[Material for this exercise — start]

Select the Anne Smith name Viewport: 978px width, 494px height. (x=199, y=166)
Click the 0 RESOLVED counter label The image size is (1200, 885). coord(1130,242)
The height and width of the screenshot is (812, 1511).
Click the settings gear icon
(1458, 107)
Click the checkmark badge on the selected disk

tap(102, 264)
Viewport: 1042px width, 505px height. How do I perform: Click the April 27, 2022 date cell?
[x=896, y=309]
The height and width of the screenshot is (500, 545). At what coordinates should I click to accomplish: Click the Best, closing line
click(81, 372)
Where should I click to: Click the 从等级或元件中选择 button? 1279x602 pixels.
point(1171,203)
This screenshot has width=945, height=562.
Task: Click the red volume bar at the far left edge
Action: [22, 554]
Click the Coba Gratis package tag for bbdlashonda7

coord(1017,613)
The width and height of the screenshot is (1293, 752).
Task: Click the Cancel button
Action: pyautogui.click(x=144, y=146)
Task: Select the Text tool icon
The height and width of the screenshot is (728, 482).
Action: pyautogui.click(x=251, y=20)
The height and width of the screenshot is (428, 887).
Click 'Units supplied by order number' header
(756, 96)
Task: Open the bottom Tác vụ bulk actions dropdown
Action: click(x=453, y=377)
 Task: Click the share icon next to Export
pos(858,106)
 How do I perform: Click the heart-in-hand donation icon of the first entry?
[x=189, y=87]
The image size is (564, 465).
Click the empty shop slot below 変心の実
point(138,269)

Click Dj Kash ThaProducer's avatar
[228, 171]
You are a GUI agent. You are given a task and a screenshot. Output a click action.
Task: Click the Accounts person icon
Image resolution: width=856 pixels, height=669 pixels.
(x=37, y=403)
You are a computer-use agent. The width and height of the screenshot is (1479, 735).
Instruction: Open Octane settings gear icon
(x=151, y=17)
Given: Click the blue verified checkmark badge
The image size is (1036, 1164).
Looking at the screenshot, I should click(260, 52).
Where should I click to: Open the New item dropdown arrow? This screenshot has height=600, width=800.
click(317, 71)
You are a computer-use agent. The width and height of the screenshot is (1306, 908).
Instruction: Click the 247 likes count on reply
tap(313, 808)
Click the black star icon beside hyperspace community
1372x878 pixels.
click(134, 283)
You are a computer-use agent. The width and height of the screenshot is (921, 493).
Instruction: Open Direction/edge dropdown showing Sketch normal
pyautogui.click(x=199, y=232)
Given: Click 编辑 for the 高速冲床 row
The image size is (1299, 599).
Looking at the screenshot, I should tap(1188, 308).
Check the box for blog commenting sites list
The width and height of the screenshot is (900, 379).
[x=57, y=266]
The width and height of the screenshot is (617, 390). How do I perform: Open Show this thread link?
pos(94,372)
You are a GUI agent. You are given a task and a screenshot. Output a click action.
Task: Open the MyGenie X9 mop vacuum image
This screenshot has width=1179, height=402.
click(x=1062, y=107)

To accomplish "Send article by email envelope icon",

[Material for this exercise — finish]

• **Required work**:
One number is the full answer: how many lines of the records include the string "computer".

• **Response below**:
3